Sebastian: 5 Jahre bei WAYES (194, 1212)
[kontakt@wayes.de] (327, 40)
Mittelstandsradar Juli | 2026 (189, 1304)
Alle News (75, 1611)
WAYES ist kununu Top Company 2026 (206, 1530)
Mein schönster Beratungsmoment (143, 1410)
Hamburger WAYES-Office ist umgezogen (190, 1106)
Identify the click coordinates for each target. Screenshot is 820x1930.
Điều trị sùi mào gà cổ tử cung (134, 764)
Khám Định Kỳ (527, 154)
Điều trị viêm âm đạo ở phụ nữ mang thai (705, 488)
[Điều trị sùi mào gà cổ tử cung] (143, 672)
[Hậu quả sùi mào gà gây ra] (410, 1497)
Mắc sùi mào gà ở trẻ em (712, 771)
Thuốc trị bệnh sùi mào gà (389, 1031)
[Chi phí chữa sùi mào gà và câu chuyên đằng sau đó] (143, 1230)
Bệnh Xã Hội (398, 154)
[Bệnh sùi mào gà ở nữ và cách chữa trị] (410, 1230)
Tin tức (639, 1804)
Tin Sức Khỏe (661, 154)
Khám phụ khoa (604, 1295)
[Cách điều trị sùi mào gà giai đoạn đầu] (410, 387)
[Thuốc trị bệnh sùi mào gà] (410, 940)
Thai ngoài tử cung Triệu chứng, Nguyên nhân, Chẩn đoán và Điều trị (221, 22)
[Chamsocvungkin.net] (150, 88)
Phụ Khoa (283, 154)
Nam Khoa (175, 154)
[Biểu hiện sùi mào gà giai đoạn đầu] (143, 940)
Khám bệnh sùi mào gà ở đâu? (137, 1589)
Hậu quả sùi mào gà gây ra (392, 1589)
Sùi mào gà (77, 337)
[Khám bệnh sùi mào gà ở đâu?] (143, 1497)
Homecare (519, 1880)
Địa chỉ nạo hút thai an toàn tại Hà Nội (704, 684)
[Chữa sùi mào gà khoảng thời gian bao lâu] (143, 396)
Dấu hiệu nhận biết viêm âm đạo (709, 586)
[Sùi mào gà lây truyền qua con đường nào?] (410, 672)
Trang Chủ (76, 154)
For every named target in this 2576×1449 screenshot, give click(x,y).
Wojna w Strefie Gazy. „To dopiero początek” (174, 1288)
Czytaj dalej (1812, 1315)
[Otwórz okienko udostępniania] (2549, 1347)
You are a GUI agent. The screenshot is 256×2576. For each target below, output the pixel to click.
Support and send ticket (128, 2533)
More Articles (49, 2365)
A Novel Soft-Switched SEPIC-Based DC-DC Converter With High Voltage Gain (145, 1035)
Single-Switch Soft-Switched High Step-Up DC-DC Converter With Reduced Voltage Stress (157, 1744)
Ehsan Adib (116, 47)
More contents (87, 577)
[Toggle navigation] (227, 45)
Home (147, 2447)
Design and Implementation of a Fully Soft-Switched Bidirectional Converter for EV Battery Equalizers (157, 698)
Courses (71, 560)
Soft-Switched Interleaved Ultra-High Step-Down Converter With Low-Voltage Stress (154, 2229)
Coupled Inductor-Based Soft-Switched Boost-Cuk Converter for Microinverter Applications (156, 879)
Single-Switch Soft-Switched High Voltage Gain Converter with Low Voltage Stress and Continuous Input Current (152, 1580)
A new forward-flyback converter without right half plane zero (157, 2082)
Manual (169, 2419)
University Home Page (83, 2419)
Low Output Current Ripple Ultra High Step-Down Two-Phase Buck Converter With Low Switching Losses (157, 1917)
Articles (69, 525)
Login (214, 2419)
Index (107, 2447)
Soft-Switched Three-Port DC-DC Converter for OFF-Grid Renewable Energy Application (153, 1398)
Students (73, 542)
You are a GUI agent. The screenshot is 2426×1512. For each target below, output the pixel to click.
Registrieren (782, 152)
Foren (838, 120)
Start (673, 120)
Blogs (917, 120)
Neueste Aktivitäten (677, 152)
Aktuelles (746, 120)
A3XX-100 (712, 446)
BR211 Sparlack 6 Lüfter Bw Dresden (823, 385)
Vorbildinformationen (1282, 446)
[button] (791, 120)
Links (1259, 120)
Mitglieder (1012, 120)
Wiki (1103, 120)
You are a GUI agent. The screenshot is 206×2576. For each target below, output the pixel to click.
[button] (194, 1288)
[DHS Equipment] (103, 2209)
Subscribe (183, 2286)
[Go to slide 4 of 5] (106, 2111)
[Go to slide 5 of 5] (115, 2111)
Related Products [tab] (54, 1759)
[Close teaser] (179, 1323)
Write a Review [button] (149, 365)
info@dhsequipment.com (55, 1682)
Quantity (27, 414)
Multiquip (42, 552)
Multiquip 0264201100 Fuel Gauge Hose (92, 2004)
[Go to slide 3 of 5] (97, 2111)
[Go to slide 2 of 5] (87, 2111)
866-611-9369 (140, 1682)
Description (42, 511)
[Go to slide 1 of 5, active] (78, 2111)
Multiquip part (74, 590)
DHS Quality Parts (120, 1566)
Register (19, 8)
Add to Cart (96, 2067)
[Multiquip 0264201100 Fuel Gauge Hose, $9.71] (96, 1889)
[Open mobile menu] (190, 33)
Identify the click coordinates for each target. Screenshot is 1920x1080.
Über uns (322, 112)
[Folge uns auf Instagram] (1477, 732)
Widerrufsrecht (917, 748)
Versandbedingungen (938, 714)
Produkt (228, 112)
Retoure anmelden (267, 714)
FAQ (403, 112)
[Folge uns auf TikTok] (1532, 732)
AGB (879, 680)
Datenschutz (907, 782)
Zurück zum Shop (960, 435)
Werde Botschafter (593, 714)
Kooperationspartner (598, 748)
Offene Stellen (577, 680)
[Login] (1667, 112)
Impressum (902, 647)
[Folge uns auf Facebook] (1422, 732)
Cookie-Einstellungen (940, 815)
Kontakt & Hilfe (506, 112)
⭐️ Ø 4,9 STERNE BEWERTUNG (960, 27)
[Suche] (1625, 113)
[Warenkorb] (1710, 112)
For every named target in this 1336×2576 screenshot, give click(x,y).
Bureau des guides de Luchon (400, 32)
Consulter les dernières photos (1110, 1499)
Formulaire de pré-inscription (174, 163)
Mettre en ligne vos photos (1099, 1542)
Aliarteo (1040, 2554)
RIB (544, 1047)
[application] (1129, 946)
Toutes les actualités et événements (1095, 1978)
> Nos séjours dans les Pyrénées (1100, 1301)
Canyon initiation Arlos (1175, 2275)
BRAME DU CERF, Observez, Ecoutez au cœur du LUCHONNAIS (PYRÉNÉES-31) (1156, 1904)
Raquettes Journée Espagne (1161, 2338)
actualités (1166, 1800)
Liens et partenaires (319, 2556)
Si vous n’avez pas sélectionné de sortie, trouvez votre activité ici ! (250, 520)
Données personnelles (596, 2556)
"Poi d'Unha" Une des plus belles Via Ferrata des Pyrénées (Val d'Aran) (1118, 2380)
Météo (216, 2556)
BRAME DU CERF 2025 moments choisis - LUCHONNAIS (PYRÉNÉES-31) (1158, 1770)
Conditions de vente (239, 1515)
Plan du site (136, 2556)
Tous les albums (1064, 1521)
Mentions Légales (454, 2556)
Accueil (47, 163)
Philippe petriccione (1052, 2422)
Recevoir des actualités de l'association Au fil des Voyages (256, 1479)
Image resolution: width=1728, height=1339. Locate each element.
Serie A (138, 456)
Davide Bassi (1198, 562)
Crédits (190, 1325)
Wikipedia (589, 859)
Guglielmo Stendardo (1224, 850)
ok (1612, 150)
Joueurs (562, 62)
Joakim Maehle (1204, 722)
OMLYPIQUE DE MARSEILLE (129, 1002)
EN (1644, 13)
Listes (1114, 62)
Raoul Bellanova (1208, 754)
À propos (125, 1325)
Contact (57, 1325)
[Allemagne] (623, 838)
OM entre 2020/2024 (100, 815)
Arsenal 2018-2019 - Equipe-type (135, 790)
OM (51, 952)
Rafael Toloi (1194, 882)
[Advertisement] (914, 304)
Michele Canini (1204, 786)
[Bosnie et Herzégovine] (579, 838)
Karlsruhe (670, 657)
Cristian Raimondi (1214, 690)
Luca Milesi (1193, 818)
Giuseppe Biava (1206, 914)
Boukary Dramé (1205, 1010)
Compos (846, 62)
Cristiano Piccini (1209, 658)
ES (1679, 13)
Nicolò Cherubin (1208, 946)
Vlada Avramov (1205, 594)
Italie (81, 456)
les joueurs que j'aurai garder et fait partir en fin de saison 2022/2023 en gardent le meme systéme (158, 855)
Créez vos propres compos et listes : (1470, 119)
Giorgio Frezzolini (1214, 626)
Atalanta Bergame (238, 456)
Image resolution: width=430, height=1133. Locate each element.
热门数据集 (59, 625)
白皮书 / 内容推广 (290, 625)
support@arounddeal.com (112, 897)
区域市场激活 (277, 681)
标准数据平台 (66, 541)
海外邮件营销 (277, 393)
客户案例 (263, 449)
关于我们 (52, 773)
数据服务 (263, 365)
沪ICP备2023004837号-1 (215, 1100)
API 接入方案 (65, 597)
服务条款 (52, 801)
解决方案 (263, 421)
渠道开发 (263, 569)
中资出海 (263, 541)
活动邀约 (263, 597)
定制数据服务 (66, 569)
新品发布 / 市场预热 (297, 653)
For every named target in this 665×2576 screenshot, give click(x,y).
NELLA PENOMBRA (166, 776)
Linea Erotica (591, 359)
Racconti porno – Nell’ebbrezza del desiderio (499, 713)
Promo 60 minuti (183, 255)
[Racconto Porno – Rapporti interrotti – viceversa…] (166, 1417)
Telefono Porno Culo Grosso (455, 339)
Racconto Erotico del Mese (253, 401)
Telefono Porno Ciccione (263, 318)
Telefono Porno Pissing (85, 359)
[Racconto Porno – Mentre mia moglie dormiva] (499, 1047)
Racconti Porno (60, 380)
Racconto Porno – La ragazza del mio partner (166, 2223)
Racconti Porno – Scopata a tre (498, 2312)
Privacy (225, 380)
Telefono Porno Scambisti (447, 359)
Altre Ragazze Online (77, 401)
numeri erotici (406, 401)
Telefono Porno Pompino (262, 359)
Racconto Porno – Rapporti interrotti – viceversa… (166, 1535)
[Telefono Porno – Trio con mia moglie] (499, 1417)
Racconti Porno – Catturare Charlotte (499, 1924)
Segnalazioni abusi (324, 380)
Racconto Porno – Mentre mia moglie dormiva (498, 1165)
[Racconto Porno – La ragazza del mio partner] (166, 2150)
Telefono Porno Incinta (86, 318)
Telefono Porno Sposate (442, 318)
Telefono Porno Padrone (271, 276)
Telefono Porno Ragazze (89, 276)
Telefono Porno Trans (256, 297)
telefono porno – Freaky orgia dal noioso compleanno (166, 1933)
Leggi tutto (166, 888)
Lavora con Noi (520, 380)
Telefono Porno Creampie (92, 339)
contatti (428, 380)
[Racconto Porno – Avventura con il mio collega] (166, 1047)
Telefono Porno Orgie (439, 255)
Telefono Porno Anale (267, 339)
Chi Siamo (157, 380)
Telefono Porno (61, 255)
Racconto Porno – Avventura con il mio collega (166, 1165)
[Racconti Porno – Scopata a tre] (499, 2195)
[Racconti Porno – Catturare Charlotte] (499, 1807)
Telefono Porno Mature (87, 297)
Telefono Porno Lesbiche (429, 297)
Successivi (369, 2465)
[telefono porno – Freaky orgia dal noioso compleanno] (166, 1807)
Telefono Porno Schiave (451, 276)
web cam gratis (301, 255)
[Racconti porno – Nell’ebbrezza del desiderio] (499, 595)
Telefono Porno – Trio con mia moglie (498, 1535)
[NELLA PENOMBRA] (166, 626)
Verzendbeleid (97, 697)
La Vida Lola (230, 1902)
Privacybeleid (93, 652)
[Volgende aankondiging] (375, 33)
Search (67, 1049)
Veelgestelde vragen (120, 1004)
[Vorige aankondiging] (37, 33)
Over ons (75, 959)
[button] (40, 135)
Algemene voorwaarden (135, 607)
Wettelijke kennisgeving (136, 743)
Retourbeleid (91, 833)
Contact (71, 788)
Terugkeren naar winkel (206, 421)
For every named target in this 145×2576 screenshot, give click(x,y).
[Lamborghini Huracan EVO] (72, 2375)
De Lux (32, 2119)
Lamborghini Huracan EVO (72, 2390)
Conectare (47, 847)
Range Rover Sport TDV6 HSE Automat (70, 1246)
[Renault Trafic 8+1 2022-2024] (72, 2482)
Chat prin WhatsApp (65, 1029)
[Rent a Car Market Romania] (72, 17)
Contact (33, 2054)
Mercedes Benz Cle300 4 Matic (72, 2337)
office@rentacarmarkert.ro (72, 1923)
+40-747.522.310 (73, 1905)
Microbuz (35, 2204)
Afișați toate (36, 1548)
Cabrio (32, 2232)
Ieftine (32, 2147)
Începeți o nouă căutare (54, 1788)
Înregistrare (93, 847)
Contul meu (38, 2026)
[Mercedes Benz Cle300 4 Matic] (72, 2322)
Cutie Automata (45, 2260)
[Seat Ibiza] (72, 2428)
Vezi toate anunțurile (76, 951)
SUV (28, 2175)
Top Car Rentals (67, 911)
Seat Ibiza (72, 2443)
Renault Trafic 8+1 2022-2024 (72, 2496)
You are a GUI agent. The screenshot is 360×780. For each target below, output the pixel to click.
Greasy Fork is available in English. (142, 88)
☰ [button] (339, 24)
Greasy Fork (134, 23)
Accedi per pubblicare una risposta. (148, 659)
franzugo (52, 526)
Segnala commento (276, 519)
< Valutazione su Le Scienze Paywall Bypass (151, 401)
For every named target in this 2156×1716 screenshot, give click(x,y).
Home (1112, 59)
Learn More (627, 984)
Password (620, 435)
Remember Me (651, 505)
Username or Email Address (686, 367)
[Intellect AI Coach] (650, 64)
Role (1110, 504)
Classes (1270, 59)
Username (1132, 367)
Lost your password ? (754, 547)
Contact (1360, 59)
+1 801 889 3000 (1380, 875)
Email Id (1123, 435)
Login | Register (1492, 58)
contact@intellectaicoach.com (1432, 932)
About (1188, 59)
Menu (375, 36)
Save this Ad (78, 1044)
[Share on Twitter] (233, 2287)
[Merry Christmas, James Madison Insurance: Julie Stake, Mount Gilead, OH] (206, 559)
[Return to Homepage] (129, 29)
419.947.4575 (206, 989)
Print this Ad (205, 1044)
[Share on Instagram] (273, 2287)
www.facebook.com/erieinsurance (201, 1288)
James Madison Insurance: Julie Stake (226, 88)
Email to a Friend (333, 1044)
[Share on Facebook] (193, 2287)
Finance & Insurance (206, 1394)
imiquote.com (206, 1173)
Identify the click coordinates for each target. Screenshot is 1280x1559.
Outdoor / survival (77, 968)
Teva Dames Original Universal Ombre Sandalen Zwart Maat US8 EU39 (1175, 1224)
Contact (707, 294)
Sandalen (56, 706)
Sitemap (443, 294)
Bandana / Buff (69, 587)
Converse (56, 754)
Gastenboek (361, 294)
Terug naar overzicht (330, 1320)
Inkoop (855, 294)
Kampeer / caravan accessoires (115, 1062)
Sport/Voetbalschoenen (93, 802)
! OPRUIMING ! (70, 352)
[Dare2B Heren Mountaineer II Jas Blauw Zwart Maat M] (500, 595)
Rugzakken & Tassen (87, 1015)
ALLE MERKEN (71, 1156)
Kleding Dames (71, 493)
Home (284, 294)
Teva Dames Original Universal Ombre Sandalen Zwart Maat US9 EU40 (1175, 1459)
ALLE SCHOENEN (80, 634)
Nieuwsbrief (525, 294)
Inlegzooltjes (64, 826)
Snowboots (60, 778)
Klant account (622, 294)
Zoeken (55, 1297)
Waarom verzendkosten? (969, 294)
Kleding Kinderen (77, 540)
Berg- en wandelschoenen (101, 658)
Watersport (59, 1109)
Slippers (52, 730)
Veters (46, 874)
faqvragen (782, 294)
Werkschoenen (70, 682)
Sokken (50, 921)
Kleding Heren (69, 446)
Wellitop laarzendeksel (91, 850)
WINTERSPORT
□ □ □ □ □
Exercise aim >> Quote the listing above, but only from the line that shows "Si vous n’avez" through the line that shows "Michele Canini (1204, 786)".

Result of this exercise >>
Si vous n’avez pas sélectionné de sortie, trouvez votre activité ici ! (250, 520)
Données personnelles (596, 2556)
"Poi d'Unha" Une des plus belles Via Ferrata des Pyrénées (Val d'Aran) (1118, 2380)
Météo (216, 2556)
BRAME DU CERF 2025 moments choisis - LUCHONNAIS (PYRÉNÉES-31) (1158, 1770)
Conditions de vente (239, 1515)
Plan du site (136, 2556)
Tous les albums (1064, 1521)
Mentions Légales (454, 2556)
Accueil (47, 163)
Philippe petriccione (1052, 2422)
Recevoir des actualités de l'association Au fil des Voyages (256, 1479)
Image resolution: width=1728, height=1339. Locate each element.
Serie A (138, 456)
Davide Bassi (1198, 562)
Crédits (190, 1325)
Wikipedia (589, 859)
Guglielmo Stendardo (1224, 850)
ok (1612, 150)
Joueurs (562, 62)
Joakim Maehle (1204, 722)
OMLYPIQUE DE MARSEILLE (129, 1002)
EN (1644, 13)
Listes (1114, 62)
Raoul Bellanova (1208, 754)
À propos (125, 1325)
Contact (57, 1325)
[Allemagne] (623, 838)
OM entre 2020/2024 (100, 815)
Arsenal 2018-2019 - Equipe-type (135, 790)
OM (51, 952)
Rafael Toloi (1194, 882)
[Advertisement] (914, 304)
Michele Canini (1204, 786)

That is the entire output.